Of Su Tung Po’s 2700 poems, many consider Pu Suan Tzu to be his most evocative:


A fragment moon hangs from the bare tung tree

The water clock runs out, all is still

Who sees the dim figure come and go alone

Misty, indistinct, the shadow of a lone wild goose?


Startled, she gets up, looks back

With longing no one sees

And will not settle on any of the cold branches

Along the chill and lonely beach


Misty, indistinct, the shadow of a lone wild goose … There we are. All of us. Shadows. Alone and indistinct. Leave it to a poet to capture the human condition in a few lines of verse.


This essay and those that follow may run for 50,000 words; this is obviously an literary exercise in hubris. Using both fact and fiction, the essays will tell of my journey to China, my visits with my old friends here and there, and on any conclusions that I may draw. I have never been to China. My old friends have been dead for 1500 years. I do not speak, read, or write Chinese.


No matter. I go to seek the True Man with no title.


Like I said, hubris. And presumption.


The first necessity is to clear some of the underbrush. A path will emerge:


Personality is the supreme realization of the innate idiosyncrasy of a living being. It is an act of courage flung in the face of life, the absolute affirmation of all that constitutes the individual, the most successful adaptation to the universal conditions of existence, coupled with the greatest possible freedom of self-determination. 


So wrote C.G. Jung (1875-1961) in THE DEVELOPMENT OF PERSONALITY, 1932. Through his work and research, Jung developed the field of psychodynamics and helped to reshape the direction of social history.


Carl Gustave, one might say, was not quite on the mark.


‘Persona,’ taken directly from the Latin persona meaning ‘person,’ is a term that Jung used in 1917 to designate the ‘outward or social personality.’ American poet Ezra Pound, it seems, got there first in using the term to denote a ‘literary character representing the voice of the author.’ A persona is the mask we don to face the varied circumstances of our daily life. We are not the same person sitting in a church pew reciting hymns as we are when out with the boys crushing beer cans on our foreheads. Most humans are incapable of being who they are for the simple reason that they have no idea who they are.


Hence, personas. We are who we pretend to be.


Once upon a time a millennium or so ago, Chan master Lin Chi was expounding in the Dharma Hall on his metaphoric True Man with no title. A monk, quite confused, went up to him later and asked, What is this fellow, this true man of no title?

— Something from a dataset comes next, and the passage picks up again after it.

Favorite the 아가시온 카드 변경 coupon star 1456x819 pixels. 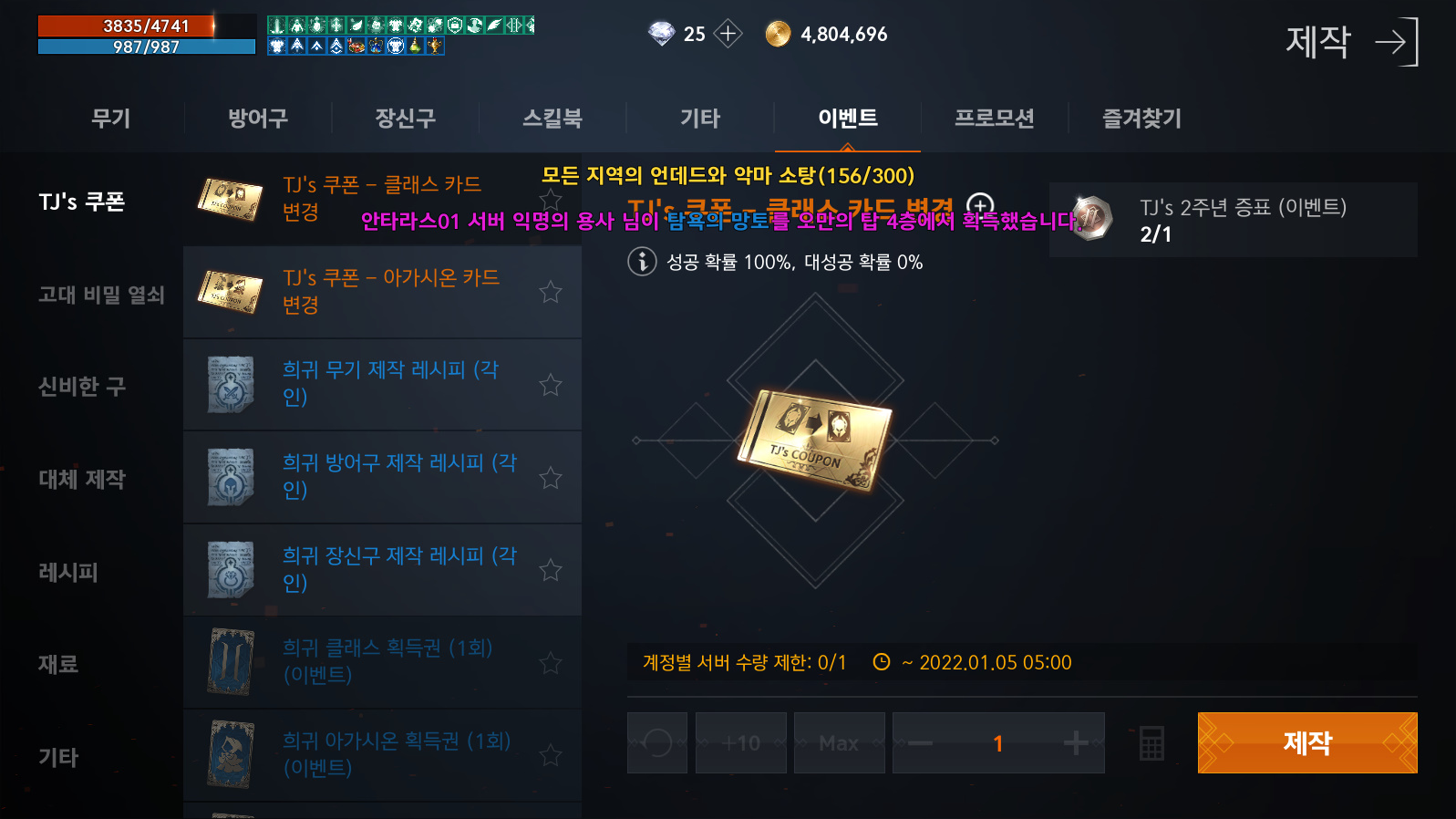click(x=551, y=292)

Lin Chi grabbed him by the lapels of his jacket and yelled, Speak! Speak! The monk, dumbfounded, could not manage a peep. Lin Chi let him go and said, What worthless stuff is this true man of no title.

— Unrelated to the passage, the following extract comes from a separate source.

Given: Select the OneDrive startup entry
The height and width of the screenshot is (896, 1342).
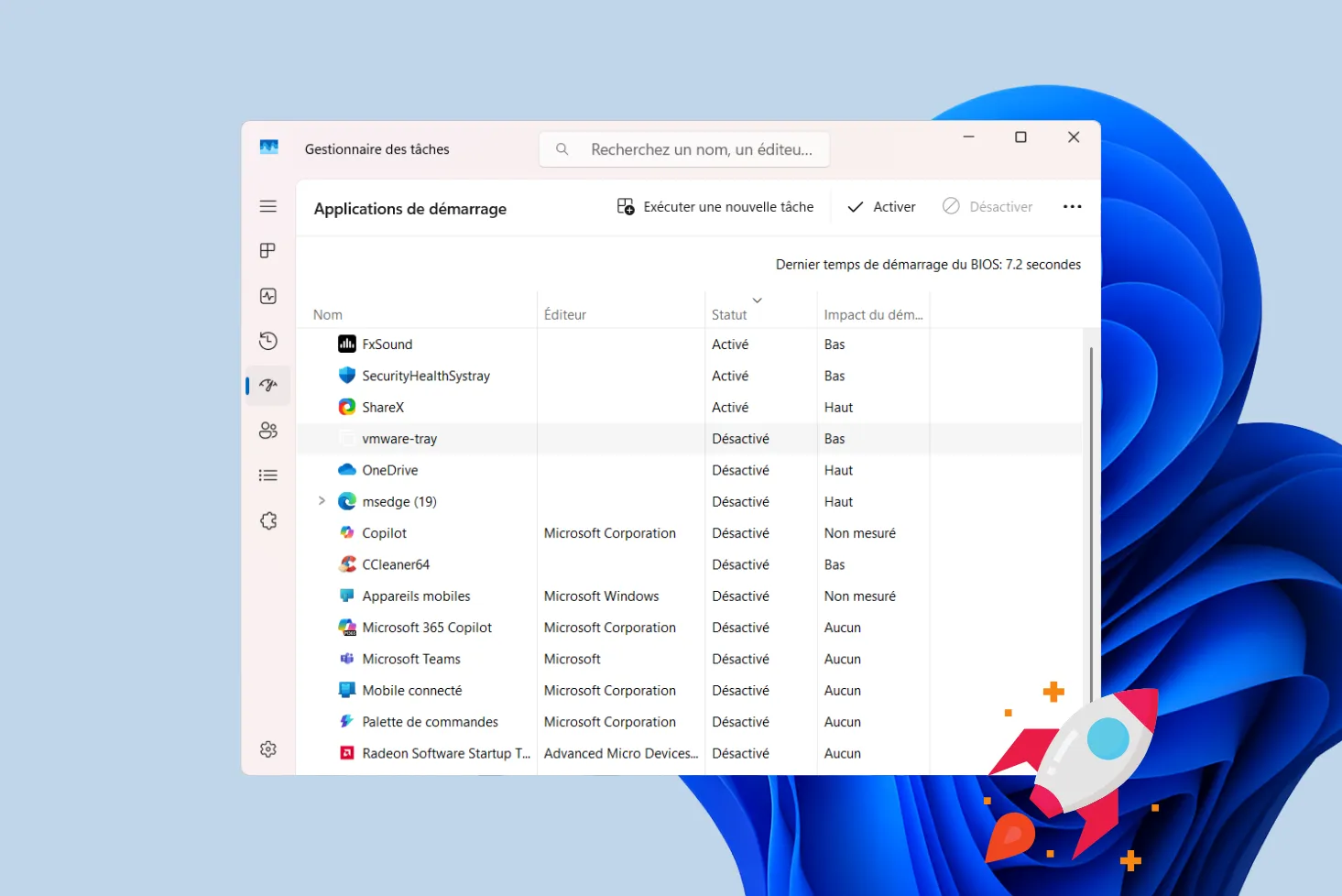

That is all well and good; a parable perhaps. But just what (who?) is one to make of this fellow, this true man? Drop your mask, Cup Cake, and have a good look in the mirror. There, before you, if you will but see, is the true man (or woman, as the case may be) naked and exposed, warts and all.


And what of Jung and his persona that is ‘...the supreme realization of the innate idiosyncrasy of a living being, and the most successful adaptation to the universal conditions of existence, coupled with the greatest possible freedom of self-determination’? How does this lofty personage square with the true man of no title? And if free will is an illusion, what then? Self-determination, in Jungian terms, goes out the window.


Through the tumult of words thrust upon us by family, by education, by church and state, by Jung, by golly, reality becomes abstraction; and so we are tricked into the belief that our minds are inside our heads telling us who we are and what we should be doing. We become trapped in contradiction creating one artificial persona after another in a vain attempt to find ourselves. But the reality of who we are is forgotten: misty, indistinct, nought but shadow.


Here then is a major contradiction in the rules of the social game. The members of the game are to play as if they were independent agents [as Jung would have it-gvs], but they are not to know that they are just playing as if. It is explicit in the rules that the individual is self-determining, but implicit that he is only so by virtue of the rules.


Alan Watts

(from Games Zen Masters Play, 1976. p9)


Many are convinced that they are individuals who are the most successful adaptation to the universal conditions of existence, and who possess the greatest possible freedom of self-determination. Isn’t it pretty to think so. Many wallow in ignorance. Some few seek alternatives. 


My trip to China? If alternatives there be, who better to consult than the true men or women themselves. And if true men exist, what better place to seek them out than the mountain retreats of ancient Zhōngguó (中國).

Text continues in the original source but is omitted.